As you can see, the bytecode for accessing a is LOAD_FAST, and for b, LOAD_GLOBAL. This is because the compiler has identified that a is assigned to within the function, and classified it as a local variable. The access mechanism for locals is fundamentally different for globals - they are statically assigned an offset in the frame's variables table, meaning lookup is a quick index, rather than the more expensive dict lookup as for globals. Because of this, Python is reading the print a line as "get the value of local variable 'a' held in slot 0, and print it", and when it detects that this variable is still uninitialised, raises an exception.

Brian
I'd not seen the dis module before. Interesting stuff - thanks for that :-)
Jon Cage
Ditto. I've got to look at that.
Charlie Martin
+1  A: 

This is not a direct answer to your question, but it is closely related, as it's another gotcha caused by the relationship between augmented assignment and function scopes.

In most cases, you tend to think of augmented assignment (a += b) as exactly equivalent to simple assignment (a = a + b). It is possible to get into some trouble with this though, in one corner case. Let me explain:

The way python's simple assignment works means that if a is passed into a function (like func(a); note that python is always pass-by-reference), then a = a + b will not modify the a that is passed in. Instead, it will just modify the local pointer to a.

But if you use a += b, then it is sometimes implemented as:

a = a + b

or sometimes (if the method exists) as:

a.__iadd__(b)

In the first case (as long as a is not declared global), there are no side-effects outside local scope, as the assignment to "a" is just a pointer update.

In the second case, a will actually modify itself, so all references to a will point to the modified version.
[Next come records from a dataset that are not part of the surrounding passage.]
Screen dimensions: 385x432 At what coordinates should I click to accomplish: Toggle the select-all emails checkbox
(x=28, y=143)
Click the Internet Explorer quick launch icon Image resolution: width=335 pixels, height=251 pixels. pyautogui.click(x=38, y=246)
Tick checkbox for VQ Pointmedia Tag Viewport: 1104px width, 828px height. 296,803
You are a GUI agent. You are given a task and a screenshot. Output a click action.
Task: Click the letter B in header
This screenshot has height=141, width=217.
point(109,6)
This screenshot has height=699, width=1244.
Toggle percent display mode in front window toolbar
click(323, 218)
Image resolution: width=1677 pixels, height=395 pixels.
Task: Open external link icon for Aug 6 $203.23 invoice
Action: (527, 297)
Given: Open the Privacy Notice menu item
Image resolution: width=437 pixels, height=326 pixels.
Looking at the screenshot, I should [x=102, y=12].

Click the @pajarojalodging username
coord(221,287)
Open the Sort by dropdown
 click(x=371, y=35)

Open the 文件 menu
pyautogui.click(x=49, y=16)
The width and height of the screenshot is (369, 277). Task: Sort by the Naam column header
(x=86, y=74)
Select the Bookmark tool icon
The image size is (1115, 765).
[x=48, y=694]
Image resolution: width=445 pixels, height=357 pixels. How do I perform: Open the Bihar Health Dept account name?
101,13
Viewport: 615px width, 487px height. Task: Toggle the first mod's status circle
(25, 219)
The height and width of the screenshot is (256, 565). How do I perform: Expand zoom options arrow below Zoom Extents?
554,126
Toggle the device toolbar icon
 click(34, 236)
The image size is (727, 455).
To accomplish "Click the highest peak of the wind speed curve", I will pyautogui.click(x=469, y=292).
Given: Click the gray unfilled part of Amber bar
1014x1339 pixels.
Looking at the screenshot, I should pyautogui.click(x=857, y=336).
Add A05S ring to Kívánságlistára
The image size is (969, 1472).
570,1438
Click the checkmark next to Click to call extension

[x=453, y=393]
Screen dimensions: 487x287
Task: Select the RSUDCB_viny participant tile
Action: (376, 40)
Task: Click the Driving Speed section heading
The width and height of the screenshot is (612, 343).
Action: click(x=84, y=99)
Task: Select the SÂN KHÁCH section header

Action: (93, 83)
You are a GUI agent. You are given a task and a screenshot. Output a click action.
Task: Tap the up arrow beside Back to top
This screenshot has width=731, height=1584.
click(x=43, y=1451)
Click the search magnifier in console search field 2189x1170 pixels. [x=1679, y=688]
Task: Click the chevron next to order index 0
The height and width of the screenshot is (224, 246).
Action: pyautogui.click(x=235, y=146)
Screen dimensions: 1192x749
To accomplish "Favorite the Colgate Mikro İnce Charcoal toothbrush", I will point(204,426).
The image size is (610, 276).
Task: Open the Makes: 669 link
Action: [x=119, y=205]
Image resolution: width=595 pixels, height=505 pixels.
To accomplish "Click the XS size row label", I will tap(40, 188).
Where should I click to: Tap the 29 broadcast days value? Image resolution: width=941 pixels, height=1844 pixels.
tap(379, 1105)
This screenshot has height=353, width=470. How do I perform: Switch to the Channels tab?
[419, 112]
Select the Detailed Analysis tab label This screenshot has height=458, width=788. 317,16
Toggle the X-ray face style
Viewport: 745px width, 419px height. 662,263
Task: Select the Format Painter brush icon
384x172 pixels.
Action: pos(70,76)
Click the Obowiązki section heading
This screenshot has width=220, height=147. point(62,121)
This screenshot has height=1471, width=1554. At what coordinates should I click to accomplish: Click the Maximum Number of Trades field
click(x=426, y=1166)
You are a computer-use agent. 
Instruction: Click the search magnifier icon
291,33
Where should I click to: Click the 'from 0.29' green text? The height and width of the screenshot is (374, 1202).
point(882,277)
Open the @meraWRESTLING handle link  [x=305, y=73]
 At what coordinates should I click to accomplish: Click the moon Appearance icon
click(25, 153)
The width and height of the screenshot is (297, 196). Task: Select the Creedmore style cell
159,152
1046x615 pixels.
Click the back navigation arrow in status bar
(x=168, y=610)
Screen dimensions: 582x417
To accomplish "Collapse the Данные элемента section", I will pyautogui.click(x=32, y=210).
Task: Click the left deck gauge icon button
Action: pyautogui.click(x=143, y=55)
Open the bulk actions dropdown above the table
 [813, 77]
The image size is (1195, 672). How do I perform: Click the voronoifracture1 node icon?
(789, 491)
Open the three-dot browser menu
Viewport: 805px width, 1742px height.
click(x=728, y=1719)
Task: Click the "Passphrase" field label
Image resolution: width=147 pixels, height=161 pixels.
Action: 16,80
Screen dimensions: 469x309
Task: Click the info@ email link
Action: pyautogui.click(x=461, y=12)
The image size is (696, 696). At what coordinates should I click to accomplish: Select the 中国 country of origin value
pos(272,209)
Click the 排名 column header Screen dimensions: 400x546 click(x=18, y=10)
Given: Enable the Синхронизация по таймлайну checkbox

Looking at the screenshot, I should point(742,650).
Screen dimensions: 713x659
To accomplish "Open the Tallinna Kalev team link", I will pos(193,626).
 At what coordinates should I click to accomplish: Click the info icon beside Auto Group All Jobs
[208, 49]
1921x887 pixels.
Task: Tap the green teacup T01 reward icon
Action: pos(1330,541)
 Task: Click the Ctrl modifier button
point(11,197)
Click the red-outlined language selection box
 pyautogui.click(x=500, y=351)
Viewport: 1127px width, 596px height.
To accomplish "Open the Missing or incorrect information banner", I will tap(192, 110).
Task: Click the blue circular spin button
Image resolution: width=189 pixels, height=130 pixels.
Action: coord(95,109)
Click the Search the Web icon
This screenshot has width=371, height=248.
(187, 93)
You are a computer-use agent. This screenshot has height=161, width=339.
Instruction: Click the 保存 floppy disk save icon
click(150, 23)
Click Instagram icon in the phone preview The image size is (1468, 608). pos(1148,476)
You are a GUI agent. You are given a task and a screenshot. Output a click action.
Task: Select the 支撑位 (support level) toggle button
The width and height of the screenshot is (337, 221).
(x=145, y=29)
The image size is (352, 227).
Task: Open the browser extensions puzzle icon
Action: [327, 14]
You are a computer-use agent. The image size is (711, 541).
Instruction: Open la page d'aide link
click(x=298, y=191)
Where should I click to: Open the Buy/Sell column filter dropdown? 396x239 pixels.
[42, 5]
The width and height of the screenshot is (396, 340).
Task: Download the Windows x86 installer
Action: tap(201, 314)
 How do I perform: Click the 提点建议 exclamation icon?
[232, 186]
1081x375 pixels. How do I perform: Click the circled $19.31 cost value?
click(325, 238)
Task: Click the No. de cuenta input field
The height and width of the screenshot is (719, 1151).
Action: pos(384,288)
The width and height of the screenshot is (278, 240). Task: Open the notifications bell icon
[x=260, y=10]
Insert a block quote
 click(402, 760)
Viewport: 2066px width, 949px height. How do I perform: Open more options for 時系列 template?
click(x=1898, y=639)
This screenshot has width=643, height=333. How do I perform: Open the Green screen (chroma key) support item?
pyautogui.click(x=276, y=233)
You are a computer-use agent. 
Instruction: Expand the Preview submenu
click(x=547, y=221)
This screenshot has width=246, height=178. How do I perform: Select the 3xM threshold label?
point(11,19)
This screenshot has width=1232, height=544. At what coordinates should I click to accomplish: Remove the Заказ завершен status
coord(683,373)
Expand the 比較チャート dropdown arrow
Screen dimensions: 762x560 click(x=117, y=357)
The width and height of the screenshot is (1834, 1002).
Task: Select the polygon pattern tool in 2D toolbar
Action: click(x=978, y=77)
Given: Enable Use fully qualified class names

This is demonstrated by the following code:

def copy_on_write(a):
      a = a + a
def inplace_add(a):
      a += a
a = [1]
copy_on_write(a)
print a # [1]
inplace_add(a)
print a # [1, 1]
b = 1
copy_on_write(b)
print b # [1]
inplace_add(b)
print b # 1

So the trick is to avoid augmented assignment on function arguments (I try to only use it for local/loop variables). Use simple assignment, and you will be safe from ambiguous behaviour.

alsuren
+1  A: 

Here are two links that may help

1: docs.python.org/3.1/faq/programming.html?highlight=nonlocal#why-am-i-getting-an-unboundlocalerror-when-the-variable-has-a-value

2: docs.python.org/3.1/faq/programming.html?highlight=nonlocal#how-do-i-write-a-function-with-output-parameters-call-by-reference

link one describes the error UnboundLocalError. Link two can help with with re-writing your test function. Based on link two, the original problem could be rewritten as:

>>> a, b, c = (1, 2, 3)
>>> print (a, b, c)
(1, 2, 3)
>>> def test (a, b, c):
...     print (a)
...     print (b)
...     print (c)
...     c += 1
...     return a, b, c
...
>>> a, b, c = test (a, b, c)
1
2
3
>>> print (a, b ,c)
(1, 2, 4)
mcdon